In Abdussamadi v. Vandiford, 5:98-HC-96-BO (E.D.N.C. 1998), the plaintiff filed a motion challenging the legality of a federal detainer lodged against him. After the government amended its motion to dismiss to include an affidavit, Judge Boyle decided to construe the government’s motion as a motion for summary judgment. Boyle then granted the motion for summary judgment without giving the petitioner any notice or chance to respond. Once again, the Fourth Circuit vacated and remanded the case, citing both Fed. R. Civ. P. 12(b) and Roseboro. Abdussamadi v. Vandiford, 1999 U.S. App. LEXIS 18663 at 2 (4th Cir. 1999).
In Lomas v. Red Storm Entertainment, No. 5:01-CV-237-BO(2) (E.D.N.C. 2001), Lomas brought suit against his employer when the employer offered him far less under a severance package than Lomas believed he was entitled to under a previous agreement with his employer. Boyle granted summary judgment to Red Storm.

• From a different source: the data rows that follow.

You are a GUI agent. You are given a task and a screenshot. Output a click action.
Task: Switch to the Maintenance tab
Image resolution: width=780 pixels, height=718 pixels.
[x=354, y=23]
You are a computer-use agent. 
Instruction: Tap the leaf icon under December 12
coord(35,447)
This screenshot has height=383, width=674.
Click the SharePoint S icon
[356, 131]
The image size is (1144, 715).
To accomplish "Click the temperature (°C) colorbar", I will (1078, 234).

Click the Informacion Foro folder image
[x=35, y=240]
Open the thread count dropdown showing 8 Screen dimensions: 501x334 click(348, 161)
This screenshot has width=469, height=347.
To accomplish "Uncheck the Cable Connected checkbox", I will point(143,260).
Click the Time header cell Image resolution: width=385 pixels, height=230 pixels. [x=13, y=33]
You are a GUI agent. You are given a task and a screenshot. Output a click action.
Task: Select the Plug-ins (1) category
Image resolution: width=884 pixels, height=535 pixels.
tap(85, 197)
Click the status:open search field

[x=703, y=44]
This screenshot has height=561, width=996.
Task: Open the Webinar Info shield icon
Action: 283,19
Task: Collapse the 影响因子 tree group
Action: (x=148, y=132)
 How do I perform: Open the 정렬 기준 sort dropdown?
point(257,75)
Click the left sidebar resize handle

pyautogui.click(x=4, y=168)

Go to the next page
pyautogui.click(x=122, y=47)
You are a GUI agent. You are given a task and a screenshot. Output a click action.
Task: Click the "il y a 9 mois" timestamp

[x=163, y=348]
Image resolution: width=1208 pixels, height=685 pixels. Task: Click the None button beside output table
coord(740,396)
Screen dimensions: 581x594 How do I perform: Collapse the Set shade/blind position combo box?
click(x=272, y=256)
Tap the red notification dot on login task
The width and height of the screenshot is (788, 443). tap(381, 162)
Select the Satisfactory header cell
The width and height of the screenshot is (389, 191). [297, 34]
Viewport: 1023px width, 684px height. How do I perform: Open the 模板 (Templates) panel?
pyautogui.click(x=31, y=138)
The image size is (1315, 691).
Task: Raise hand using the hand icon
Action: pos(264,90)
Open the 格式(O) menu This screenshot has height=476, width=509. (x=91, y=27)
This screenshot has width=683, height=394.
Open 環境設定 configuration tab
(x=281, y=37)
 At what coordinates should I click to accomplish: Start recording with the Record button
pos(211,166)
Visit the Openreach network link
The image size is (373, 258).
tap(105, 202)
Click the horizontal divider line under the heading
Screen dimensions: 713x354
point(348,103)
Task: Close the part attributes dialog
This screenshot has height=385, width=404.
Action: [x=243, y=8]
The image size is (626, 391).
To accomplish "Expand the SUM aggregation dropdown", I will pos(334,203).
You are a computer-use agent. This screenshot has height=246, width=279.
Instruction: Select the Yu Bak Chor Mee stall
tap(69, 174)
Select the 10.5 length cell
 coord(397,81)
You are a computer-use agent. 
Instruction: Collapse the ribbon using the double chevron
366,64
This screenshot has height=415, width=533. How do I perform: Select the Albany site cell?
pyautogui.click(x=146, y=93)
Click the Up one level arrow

The appeals court found that Boyle had once again “failed to provide all parties a reasonable opportunity to present all material made pertinent to such a motion as required by Rule 12(b).” Lomas v. Red Storm Entertainment, 2002 U.S. App. LEXIS 22471, at 17 (4th Cir. 2002). The court also noted that because of “apparent ambiguity” in the employee agreement, there was a “genuine issue of material fact” in the case and “the parties should be accorded an opportunity to conduct any relevant discovery, and they should be permitted to present to the court any materials pertinent to the issue” before the district court entered its judgment. Id. Again the Fourth Circuit reversed Judge Boyle for violating the Federal Rules, and remanded the case. Id. at 18.